Re: [PATCH] Atom: Scheduler improvements for better imul placement

Igor Zamyatin Fri, 20 Apr 2012 05:05:18 -0700

On Tue, Apr 17, 2012 at 12:27 AM, Igor Zamyatin <izamya...@gmail.com> wrote:
> On Fri, Apr 13, 2012 at 4:20 PM, Andrey Belevantsev <a...@ispras.ru> wrote:
>> On 13.04.2012 14:18, Igor Zamyatin wrote:
>>>
>>> On Thu, Apr 12, 2012 at 5:01 PM, Andrey Belevantsev<a...@ispras.ru>
>>>  wrote:
>>>>
>>>> On 12.04.2012 16:38, Richard Guenther wrote:
>>>>>
>>>>>
>>>>> On Thu, Apr 12, 2012 at 2:36 PM, Igor Zamyatin<izamya...@gmail.com>
>>>>>  wrote:
>>>>>>
>>>>>>
>>>>>> On Thu, Apr 12, 2012 at 4:24 PM, Richard Guenther
>>>>>> <richard.guent...@gmail.com>    wrote:
>>>>>>>
>>>>>>>
>>>>>>> On Thu, Apr 12, 2012 at 2:00 PM, Alexander Monakov<amona...@ispras.ru>
>>>>>>>  wrote:
>>>>>>>>
>>>>>>>>
>>>>>>>>
>>>>>>>>> Can atom execute two IMUL in parallel?  Or what exactly is the
>>>>>>>>> pipeline
>>>>>>>>> behavior?
>>>>>>>>
>>>>>>>>
>>>>>>>>
>>>>>>>> As I understand from Intel's optimization reference manual, the
>>>>>>>> behavior is as
>>>>>>>> follows: if the instruction immediately following IMUL has shorter
>>>>>>>> latency,
>>>>>>>> execution is stalled for 4 cycles (which is IMUL's latency);
>>>>>>>> otherwise,
>>>>>>>> a
>>>>>>>> 4-or-more cycles latency instruction can be issued after IMUL without
>>>>>>>> a
>>>>>>>> stall.
>>>>>>>> In other words, IMUL is pipelined with respect to other long-latency
>>>>>>>> instructions, but not to short-latency instructions.
>>>>>>>
>>>>>>>
>>>>>>>
>>>>>>> It seems to be modeled in the pipeline description though:
>>>>>>>
>>>>>>> ;;; imul insn has 5 cycles latency
>>>>>>> (define_reservation "atom-imul-32"
>>>>>>>                    "atom-imul-1, atom-imul-2, atom-imul-3,
>>>>>>> atom-imul-4,
>>>>>>>                     atom-port-0")
>>>>>>>
>>>>>>> ;;; imul instruction excludes other non-FP instructions.
>>>>>>> (exclusion_set "atom-eu-0, atom-eu-1"
>>>>>>>               "atom-imul-1, atom-imul-2, atom-imul-3, atom-imul-4")
>>>>>>>
>>>>>>
>>>>>> The main idea is quite simple:
>>>>>>
>>>>>> If we are going to schedule IMUL instruction (it is on the top of
>>>>>> ready list) we try to find out producer of other (independent) IMUL
>>>>>> instruction that is in ready list too.

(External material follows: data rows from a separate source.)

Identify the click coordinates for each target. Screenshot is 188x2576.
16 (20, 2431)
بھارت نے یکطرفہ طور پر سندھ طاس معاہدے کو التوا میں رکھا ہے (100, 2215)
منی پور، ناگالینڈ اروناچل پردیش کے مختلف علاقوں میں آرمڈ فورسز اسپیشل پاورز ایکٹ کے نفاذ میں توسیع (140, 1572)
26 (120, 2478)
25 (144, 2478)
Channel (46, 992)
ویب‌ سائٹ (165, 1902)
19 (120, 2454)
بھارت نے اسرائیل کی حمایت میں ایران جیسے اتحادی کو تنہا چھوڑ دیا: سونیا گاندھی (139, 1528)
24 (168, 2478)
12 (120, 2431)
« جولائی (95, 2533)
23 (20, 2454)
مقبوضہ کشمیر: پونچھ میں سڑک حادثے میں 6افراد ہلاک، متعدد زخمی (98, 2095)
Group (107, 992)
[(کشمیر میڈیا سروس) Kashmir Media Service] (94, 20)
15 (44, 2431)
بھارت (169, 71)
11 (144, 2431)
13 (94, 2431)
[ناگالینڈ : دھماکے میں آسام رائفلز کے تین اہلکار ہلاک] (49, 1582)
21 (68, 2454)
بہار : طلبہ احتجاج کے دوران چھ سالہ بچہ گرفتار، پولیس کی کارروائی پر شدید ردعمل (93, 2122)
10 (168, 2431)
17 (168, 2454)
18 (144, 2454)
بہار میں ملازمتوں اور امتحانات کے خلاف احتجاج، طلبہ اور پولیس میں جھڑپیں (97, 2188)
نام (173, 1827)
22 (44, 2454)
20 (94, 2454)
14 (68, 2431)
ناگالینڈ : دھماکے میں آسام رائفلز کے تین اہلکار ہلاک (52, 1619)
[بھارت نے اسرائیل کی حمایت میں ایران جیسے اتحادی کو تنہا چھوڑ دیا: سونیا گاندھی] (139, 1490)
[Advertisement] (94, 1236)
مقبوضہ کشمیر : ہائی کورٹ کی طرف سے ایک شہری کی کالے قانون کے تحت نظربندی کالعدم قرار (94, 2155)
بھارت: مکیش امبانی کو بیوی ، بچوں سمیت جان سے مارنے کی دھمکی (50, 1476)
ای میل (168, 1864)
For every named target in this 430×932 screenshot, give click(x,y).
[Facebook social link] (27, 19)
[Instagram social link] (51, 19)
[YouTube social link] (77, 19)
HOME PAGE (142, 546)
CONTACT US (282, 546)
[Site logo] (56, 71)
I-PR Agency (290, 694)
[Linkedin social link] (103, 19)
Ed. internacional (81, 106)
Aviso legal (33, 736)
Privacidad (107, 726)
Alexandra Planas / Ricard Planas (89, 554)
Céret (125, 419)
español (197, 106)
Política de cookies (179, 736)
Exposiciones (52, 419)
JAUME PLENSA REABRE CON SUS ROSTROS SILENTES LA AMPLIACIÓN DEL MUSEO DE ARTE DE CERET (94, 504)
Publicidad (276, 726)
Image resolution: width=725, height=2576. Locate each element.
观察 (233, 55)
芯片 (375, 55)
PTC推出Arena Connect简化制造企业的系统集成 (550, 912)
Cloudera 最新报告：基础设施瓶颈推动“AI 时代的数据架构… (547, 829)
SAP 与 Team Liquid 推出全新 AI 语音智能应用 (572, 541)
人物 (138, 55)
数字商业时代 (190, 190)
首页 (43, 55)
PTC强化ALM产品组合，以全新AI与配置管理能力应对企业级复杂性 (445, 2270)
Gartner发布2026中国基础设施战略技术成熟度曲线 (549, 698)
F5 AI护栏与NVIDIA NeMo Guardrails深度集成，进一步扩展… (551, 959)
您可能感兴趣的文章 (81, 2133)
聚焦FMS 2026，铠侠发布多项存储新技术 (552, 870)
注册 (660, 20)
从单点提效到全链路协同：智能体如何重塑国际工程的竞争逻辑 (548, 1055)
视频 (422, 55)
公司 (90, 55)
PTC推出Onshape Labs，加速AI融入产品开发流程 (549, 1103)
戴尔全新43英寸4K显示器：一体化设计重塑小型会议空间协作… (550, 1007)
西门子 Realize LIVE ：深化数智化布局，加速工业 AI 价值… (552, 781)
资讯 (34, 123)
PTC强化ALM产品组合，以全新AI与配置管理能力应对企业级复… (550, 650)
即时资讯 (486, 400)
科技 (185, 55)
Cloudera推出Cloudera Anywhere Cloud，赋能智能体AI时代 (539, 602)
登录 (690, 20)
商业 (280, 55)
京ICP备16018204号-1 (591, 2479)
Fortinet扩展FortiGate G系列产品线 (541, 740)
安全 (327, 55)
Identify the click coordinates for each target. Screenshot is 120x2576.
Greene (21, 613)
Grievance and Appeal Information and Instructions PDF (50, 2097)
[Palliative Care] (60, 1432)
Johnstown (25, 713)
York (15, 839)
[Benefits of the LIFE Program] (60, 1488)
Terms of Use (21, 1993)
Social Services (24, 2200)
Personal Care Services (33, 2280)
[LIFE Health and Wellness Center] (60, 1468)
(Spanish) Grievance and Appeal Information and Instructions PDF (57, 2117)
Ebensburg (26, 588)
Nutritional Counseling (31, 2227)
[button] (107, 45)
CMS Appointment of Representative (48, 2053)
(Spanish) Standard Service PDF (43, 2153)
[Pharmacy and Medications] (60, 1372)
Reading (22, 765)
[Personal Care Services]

The goal is try to schedule
>>>>>> such a producer to get another IMUL in ready list and get scheduling
>>>>>> of 2 successive IMUL instructions.
>>>>>
>>>>>
>>>>>
>>>>> Why does that not happen without your patch?  Does it never happen
>>>>> without
>>>>> your patch or does it merely not happen for one EEMBC benchmark (can
>>>>> you provide a testcase?)?
>>>>
>>>>
>>>>
>>>> It does not happen because the scheduler by itself does not do such
>>>> specific
>>>> reordering.  That said, it is easy to imagine the cases where this patch
>>>> will make things worse rather than better.
>>>>
>>>> Igor, why not try different subtler mechanisms like adjust_priority,
>>>> which
>>>> is get called when an insn is added to the ready list?  E.g. increase the
>>>> producer's priority.
>>>>
>>>> The patch as is misses checks for NONDEBUG_INSN_P.  Also, why bail out
>>>> when
>>>> you have more than one imul in the ready list?  Don't you want to bump
>>>> the
>>>> priority of the other imul found?
>>>
>>>
>>> Could you provide some examples when this patch would harm the
>>> performance?
>>
>>
>> I thought of the cases when the other ready insns can fill up the hole and
>> that would be more beneficial because e.g. they would be on more critical
>> paths than the producer of your second imul.  I don't know enough of Atom to
>> give an example -- maybe some long divisions?
>>
>>
>>>
>>> Sched_reorder was chosen since it is used in other ports and looks
>>> most suitable for such case, e.g. it provides access to the whole
>>> ready list.
>>> BTW, just increasing producer's priority seems to be more risky in
>>> performance sense - we can incorrectly start delaying some
>>> instructions.
>>
>>
>> Yes, but exactly because of the above example you can start incorrectly
>> delaying other insns, too, as you force the insn to be the first in the
>> list.  While bumping priority still leaves the scheduler sorting heuristics
>> in place and actually lowers that risk.
>>
>>>
>>> Thought ready list doesn't contain DEBUG_INSN... Is it so? If it
>>> contains them - this could be added easily
>>
>>
>> It does, but I'm not sure the sched_reorder hook gets them or they are
>> immediately removed -- I saw similar checks in one of the targets' hooks.
>
> Done with DEBUG_INSN, also 1-imul limit was removed. Patch attached
>
>>
>> Anyways, my main thought was that it is better to test on more benchmarks to
>> alleviate the above concerns, so as long as the i386 maintainers are happy,
>> I don't see major problems here.  A good idea could be to generalize the
>> patch to handle other long latency insns as second consumers, not only
>> imuls, if this is relevant for Atom.
>
> Yes, generalization of this approach is in plans. According to Atom
> Software optimization guide there are several headrooms left here.
> As for trying on more benchmarks - the particular case is indeed quite
> rare. I attached the example
> where patch helps to group imuls in pairs which is profitable for
> Atom. Such and similar codes are not very common.
> But hopefully this approach could help avoid this and other glassjaws.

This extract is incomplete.